Cape Town - With more than eight hours set aside to debate the State of the Nation address in Parliament this week, political parties are expected to bring out their big guns for what promises to be the perfect electioneering platform.

The parliamentary debate from Tuesday until Thursday, when President Jacob Zuma replies to the commentary on the address he delivered on Thursday, comes just over two months ahead of the May 7 elections.

It is understood the ANC is set to continue telling the “good story” of its successes, not just in the past five years, but since the start of democracy in 1994, in line with the tone Zuma set during his speech last Thursday.

As part of this strategic approach, all but one of the ANC speakers comes from the ranks of cabinet ministers. It is understood ANC chief whip Stone Sizani is not participating, but on the speakers’ list is ANC MP Annelize van Wyk, who chairs the parliamentary police committee.

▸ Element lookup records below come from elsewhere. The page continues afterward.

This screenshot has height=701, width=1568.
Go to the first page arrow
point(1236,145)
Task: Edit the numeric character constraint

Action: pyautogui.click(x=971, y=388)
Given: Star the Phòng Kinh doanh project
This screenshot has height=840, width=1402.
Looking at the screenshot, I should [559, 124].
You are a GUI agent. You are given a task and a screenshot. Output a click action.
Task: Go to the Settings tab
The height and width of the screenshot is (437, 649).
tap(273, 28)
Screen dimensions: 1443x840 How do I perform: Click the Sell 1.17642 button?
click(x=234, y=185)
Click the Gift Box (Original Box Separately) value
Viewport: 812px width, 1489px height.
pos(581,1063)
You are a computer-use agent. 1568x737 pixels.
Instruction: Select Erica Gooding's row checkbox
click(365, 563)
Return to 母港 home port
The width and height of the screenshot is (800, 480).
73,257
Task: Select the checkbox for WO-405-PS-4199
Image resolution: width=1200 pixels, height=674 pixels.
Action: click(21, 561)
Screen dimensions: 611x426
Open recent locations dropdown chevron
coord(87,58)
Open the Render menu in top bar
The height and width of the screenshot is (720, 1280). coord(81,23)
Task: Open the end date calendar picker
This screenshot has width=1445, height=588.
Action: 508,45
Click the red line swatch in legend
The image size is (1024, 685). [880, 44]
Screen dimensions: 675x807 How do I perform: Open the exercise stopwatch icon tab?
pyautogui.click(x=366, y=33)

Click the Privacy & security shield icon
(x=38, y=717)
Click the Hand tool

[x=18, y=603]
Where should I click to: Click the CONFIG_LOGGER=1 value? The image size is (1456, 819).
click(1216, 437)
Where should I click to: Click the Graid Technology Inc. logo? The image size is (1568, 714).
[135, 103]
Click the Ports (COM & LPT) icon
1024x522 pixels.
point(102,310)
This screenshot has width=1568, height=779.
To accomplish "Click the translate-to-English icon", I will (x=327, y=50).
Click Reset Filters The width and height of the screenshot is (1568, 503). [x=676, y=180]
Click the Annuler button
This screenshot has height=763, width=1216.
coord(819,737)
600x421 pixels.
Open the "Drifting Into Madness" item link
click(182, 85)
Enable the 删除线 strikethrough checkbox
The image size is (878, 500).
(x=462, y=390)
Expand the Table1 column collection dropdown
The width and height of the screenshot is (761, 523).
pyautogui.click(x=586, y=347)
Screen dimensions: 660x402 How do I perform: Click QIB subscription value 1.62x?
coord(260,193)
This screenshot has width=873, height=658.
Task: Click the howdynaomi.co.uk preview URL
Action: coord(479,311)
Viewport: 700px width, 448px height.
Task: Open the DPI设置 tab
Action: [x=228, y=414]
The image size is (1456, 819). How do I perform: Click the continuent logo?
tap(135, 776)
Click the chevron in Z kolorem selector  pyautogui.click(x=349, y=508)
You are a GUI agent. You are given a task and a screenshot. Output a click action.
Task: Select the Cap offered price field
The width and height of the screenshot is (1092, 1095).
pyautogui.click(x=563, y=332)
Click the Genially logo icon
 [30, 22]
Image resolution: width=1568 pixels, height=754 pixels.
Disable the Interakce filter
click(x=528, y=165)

Van Wyk, who in August 2012 was given the podium during a tense parliamentary debate on the Marikana shootings in which 34 miners died, was expected to talk this week on police action at recent service delivery protests, which left 10 dead.

Similarly, it is understood each of the ministers has been given a specific area to focus on.

Higher Education Minister Blade Nzimande is expected to speak on eduction – his portfolio received a boost when Zuma last week announced financial aid to students had increased to R9 million.

Home Affairs Minister Naledi Pandor could, aside from highlighting the roll-out of smart IDs and Home Affairs improvements, also crack the political whip: on several occasions over the past year she sharply commented on DA politicking, like the “Know your DA” campaign.

Public Service and Administration Minister Lindiwe Sisulu may well talk on an improved public service. The ANC speakers’ list is expected to also include Rural Development Minister Gugile Nkwinti and Women, Children and People with Disabilities Minister Lulu Xingwana.

On the other side of the House, is DA parliamentary leader Lindiwe Mazibuko who has set the tone of what can be expected, by arguing the state of the nation was poorer for the lack of leadership by Zuma.

Supporting Mazibuko are nine DA MPs, including Ian Ollis, expected to tackle e-tolls and Gauteng-related matters generally, and Tim Harris, who will highlight the ANC’s broken promises on the economic front.

Cope leader Mosiuoa Lekota will head his team of three, while IFP leader Mangosuthu Buthelezi leads his party.

In past years Buthelezi has often focused on the state of IFP-ANC relations, alongside IFP MP Mario Oriani-Ambrosini, who continues to battle terminal cancer.

Also, United Democratic Movement leader Bantu Holomisa, Freedom Front Plus leader Pieter Mulder and ACDP head Kenneth Meshoe are expected to take to the podium to give their views on the state of the nation in just a handful of minutes.